Task description:
Rewrite the material below so that each "squad" becomes "unit", and leave everything else as it is.
────────────────
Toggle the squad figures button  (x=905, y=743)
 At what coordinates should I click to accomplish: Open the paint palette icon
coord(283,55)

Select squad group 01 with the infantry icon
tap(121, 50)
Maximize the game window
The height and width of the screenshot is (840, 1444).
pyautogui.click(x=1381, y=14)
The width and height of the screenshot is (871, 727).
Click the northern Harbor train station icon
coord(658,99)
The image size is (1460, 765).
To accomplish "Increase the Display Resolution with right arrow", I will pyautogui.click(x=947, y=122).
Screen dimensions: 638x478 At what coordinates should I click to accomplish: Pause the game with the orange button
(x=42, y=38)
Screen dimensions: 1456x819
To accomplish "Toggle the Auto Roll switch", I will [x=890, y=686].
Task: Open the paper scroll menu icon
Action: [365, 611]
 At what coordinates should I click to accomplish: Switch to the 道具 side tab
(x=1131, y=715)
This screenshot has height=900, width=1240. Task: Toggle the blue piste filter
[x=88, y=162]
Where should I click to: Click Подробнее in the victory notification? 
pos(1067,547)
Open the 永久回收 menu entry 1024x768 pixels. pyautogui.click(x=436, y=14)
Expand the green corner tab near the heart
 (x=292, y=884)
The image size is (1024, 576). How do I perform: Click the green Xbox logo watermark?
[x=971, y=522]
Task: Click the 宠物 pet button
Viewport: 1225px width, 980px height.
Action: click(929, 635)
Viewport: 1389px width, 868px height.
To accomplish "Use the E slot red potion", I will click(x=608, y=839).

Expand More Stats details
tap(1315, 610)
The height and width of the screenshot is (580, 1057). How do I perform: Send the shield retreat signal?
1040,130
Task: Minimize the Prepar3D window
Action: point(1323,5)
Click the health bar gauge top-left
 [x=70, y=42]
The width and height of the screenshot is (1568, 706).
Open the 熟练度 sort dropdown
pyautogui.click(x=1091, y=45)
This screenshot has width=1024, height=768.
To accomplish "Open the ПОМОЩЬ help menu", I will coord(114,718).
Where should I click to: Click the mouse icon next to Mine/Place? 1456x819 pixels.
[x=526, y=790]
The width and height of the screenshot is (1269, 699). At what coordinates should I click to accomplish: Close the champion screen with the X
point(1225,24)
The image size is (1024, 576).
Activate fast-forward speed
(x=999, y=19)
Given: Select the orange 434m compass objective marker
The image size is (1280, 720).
────────────────
Solution to the problem:
Toggle the unit figures button  (x=905, y=743)
 At what coordinates should I click to accomplish: Open the paint palette icon
coord(283,55)

Select unit group 01 with the infantry icon
tap(121, 50)
Maximize the game window
The height and width of the screenshot is (840, 1444).
pyautogui.click(x=1381, y=14)
The width and height of the screenshot is (871, 727).
Click the northern Harbor train station icon
coord(658,99)
The image size is (1460, 765).
To accomplish "Increase the Display Resolution with right arrow", I will pyautogui.click(x=947, y=122).
Screen dimensions: 638x478 At what coordinates should I click to accomplish: Pause the game with the orange button
(x=42, y=38)
Screen dimensions: 1456x819
To accomplish "Toggle the Auto Roll switch", I will [x=890, y=686].
Task: Open the paper scroll menu icon
Action: [365, 611]
 At what coordinates should I click to accomplish: Switch to the 道具 side tab
(x=1131, y=715)
This screenshot has height=900, width=1240. Task: Toggle the blue piste filter
[x=88, y=162]
Where should I click to: Click Подробнее in the victory notification? 
pos(1067,547)
Open the 永久回收 menu entry 1024x768 pixels. pyautogui.click(x=436, y=14)
Expand the green corner tab near the heart
 (x=292, y=884)
The image size is (1024, 576). How do I perform: Click the green Xbox logo watermark?
[x=971, y=522]
Task: Click the 宠物 pet button
Viewport: 1225px width, 980px height.
Action: click(929, 635)
Viewport: 1389px width, 868px height.
To accomplish "Use the E slot red potion", I will click(x=608, y=839).

Expand More Stats details
tap(1315, 610)
The height and width of the screenshot is (580, 1057). How do I perform: Send the shield retreat signal?
1040,130
Task: Minimize the Prepar3D window
Action: point(1323,5)
Click the health bar gauge top-left
 [x=70, y=42]
The width and height of the screenshot is (1568, 706).
Open the 熟练度 sort dropdown
pyautogui.click(x=1091, y=45)
This screenshot has width=1024, height=768.
To accomplish "Open the ПОМОЩЬ help menu", I will coord(114,718).
Where should I click to: Click the mouse icon next to Mine/Place? 1456x819 pixels.
[x=526, y=790]
The width and height of the screenshot is (1269, 699). At what coordinates should I click to accomplish: Close the champion screen with the X
point(1225,24)
The image size is (1024, 576).
Activate fast-forward speed
(x=999, y=19)
Given: Select the orange 434m compass objective marker
The image size is (1280, 720).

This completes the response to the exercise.